Myelodysplasic syndromes(MDS) comprise a heterogeneous group of acquired clonal hematopoietic disorders. Men have a significantly higher incidence rate than women. Aberrant epigenetic regulation of chromatin plays improtant role in the pathogenesis of MDS. Epigenetic regulator UTX gene locates on the chromosome X and encodes a histone H3 lysine 27 (H3K27) demethylase. UTX escapes X inactivation in females.The Y-linked homologue of UTX, called UTY, does not fully recapitulate the equivalent histone demethylase activity of UTX. Then, loss of function in UTX was significantly more frequent in men than women.Inactivating UTX mutations were found in multiple cancer types recently, defining UTX as a tumor-suppressor gene.However, the role of UTX in pathogenesis of MDS is poorly understood. In this study,we enlarge the cohort enrolled and test bone marrow samples from a panel of patients with MDS, MDS-tAML, with UTX gene mutation analysis and real-time polymerase chain reaction (PCR), integrating clinical and laboratory variables.We analyze the clinical correlation of UTX mutations and the mRNA levels . In vitro, we investigate the effect of overexpression and knock-down of UTX gene on apoptosis, differentiation, and cell number expansion, which is accompanied by changes in cell cycle progression of MDS progenitor cells.We also explore the association between Insulin/IGF-1 signaling pathway targeted by UTX and clinical characteristics to expolore the role of UTX gene in the complex epigenetic pathways and point the new way for MDS therapy.

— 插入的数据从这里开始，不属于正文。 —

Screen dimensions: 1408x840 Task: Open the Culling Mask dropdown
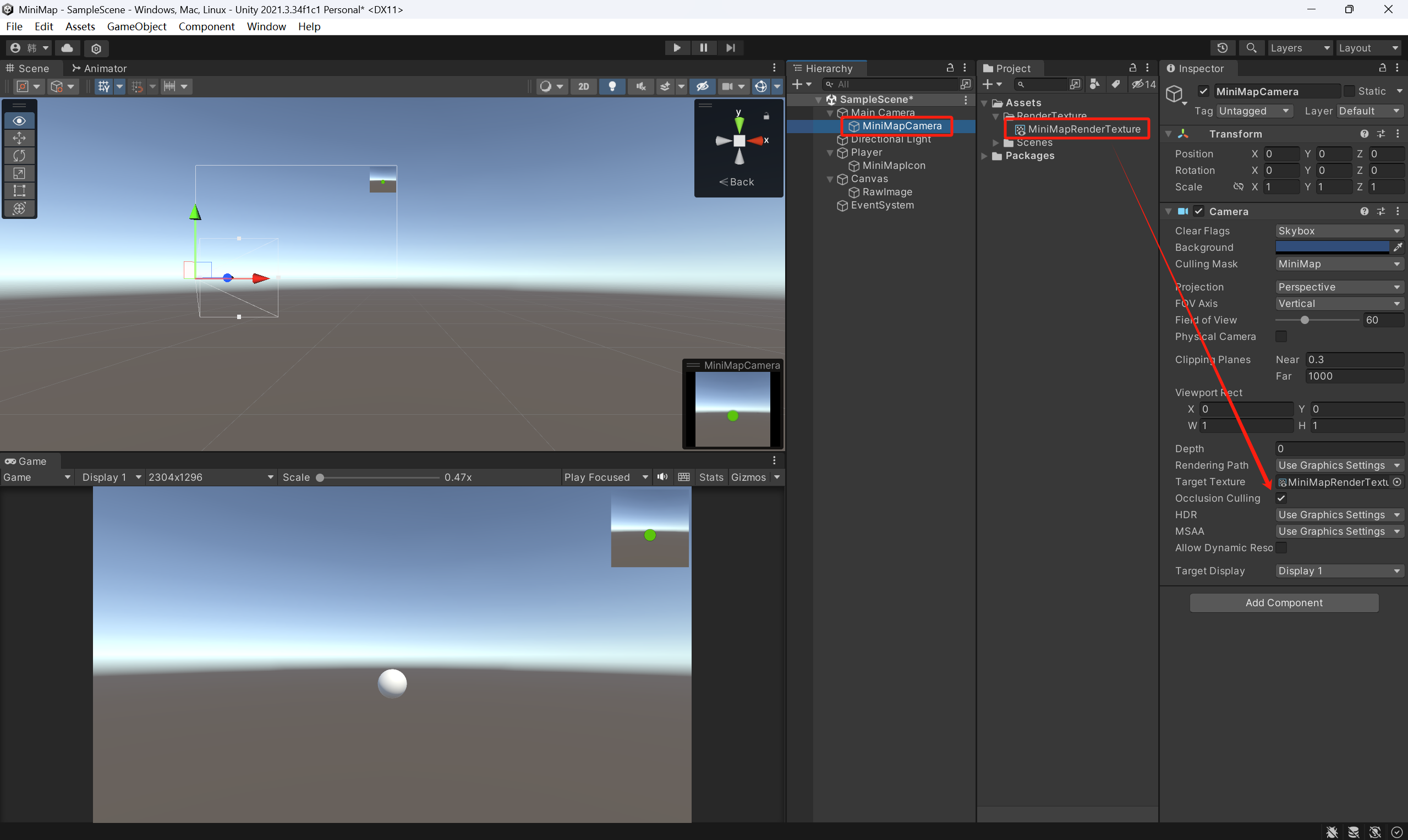(x=1339, y=264)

骨髓增生异常综合征（MDS）是一组异质性克隆性疾患，男性患者居多，表观遗传调节异常是其重要发病机制之一，位于X染色体上的表观遗传调节子基因UTX，逃逸X染色体失活，其主要功能为组蛋白去甲基化酶，同源类似物UTY并不具有同样的酶活性，男性患者可能更易发生UTX表达异常而导致发病性别比例差异。已有研究在多种肿瘤样本中检测到UTX基因失活突变，揭示其为抑癌基因的本质，但UTX在MDS发生发展中的作用机制尚未明确。本研究旨在扩大病例数，检测UTX基因在MDS患者中的突变及表达情况，并分析基因突变类型、表达水平与临床表型、去甲基化药物疗效和预后的相关性，同时进行体外功能实验，进一步阐明UTX 基因异常表达在MDS造血细胞分化受阻、凋亡亢进和生长增殖优势等特征性异常发生中的作用。我们还通过分析UTX基因可能调控的下游Insulin/IGF-1信号途径与MDS患者临床特征相关性，为新的治疗靶点提供线索。

1.位于X染色体上的表观遗传调节子基因UTX，其主要功能为组蛋白去甲基化酶，已有研究在多种肿瘤样本中检测到UTX基因失活突变，揭示其为抑癌基因的本质，但UTX在MDS发生发展中的作用机制尚未明确。在所分析患者中未发现UTX基因突变，在所构建的UTX基因条件性敲除小鼠模型中，长期监测血常规均正常。据此推测仅有UTX基因功能缺失并不能引起血液学异常改变甚至于MDS的发生。.2. HIF1a是与肿瘤发生相关的重要转录因子并且调节免疫细胞激活。我们构建了血液组织特异性（Vav1-Cre）HIF1a转基因小鼠模型（Vav1-Cre/TPM）以证实HIF1a信号通路和MDS发生相关。该小鼠出现全血细胞减少和脾肿大，骨髓多系发育异常。既往文献报导巨噬细胞的某些亚群可参与形成红系造血岛，而HIF1a能激活免疫细胞。Vav1-Cre/TPM小鼠骨髓红系造血岛明显下降，而外周血中单核细胞及Ly6ChighCD8+T细胞增多。CD8+ T细胞IFNg表达增高，这恰与炎症性巨噬细胞增多相关，炎症性巨噬细胞增多而参与红细胞生成的巨噬细胞减少，进而干扰正常的红系造血，引起贫血的发生。.3.内源性和外源性激活EPOR信号通路可引起红系扩增。EPOR信号通路和对红系发生有重要作用的巨噬细胞之间的协同关系仍未知。于是我们分别构建了原发和继发性红细胞增多症模型 (LysM-Cre/Jak2 V617F/+和Alb-Cre/DPM小鼠)，两种模型均发生相同程度的红细胞增多症。前者中红系造血祖细胞在骨髓和脾脏均明显增高，而在后者仅轻度升高。CD169+Vcam1+巨噬细胞在红系造血中发挥重要作用，两种小鼠模型的脾脏中该亚群巨噬细胞比例均明显升高，Alb-Cre/DPM小鼠更为明显。以上发现提示EPOR信号激活不仅可以诱导红系，还有某些巨噬细胞亚群扩增。研究EPOR信号通路诱导巨噬细胞扩增的机制可作为红细胞增多症的治疗靶点。.